Jan. 3 (Bloomberg) — Of course, 2013 will be fine, because the 1950s sure were. That's the premise for the coming year, especially in regard to the agreement in Washington to raise U.S. tax rates on the well-off.
In the 1950s, after all, tax rates were far higher than what the House and Senate have agreed on, a top rate in the high 30 percent range. Back then, they were even higher than what President Barack Obama might have proposed, if left to his own counsel. Republicans in that era went along with the idea that high rates took something away from the rich and thereby stabilized society.
Republican President Dwight Eisenhower's idea of a significant marginal rate cut was to push the top rate down to 91 percent from 92 percent.
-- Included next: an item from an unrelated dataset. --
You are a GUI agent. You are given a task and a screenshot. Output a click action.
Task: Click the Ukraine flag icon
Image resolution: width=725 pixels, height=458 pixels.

Corporate taxes hit 50 percent. Jobs proliferated, wages rose, and the economy prospered. Lately, several documentaries have tried to capture the period, including "Something Ventured," about how the technology boom got its start.
The implications of this 1950s narrative are clear. High tax rates and the redistribution they might yield can stabilize us now, giving the economy "good directional stability," to use an industry phrase for a 1950s car, the Nash Metropolitan. High rates can accelerate growth.
Even the staunchest fan of low taxes draws comfort from the 1950s storyline. The official tax rates to which the U.S. now reverts, such as the top income rate of 39.6 percent, still look so much lower than 1950s ones. So maybe the U.S. can thrive and innovate.
Effective Rates
Unfortunately, the tax situation wasn't what it seemed. The illusion commences with that famous 1950s top rate of 91 percent. Official rates matter, but so do effective rates, the percent of income that people actually pay in tax. The Internal Revenue Service reckoned that the effective rate of tax in 1954 for top earners was actually 70 percent.
Or lower. Marc Linder, a law professor at the University of Iowa, has shown that a more comprehensive interpretation of income that includes capital gains suggests the real effective tax rate for millionaires was 49 percent in 1953. The effective rate dropped throughout the decade, reaching 31 percent by 1960. That 31 percent is just slightly higher than the 29 percent level a Congressional Budget Office report figures the average effective tax for the top quintile will be in 2014. And that number for 2014 doesn't include taxes in Obama's health-care law.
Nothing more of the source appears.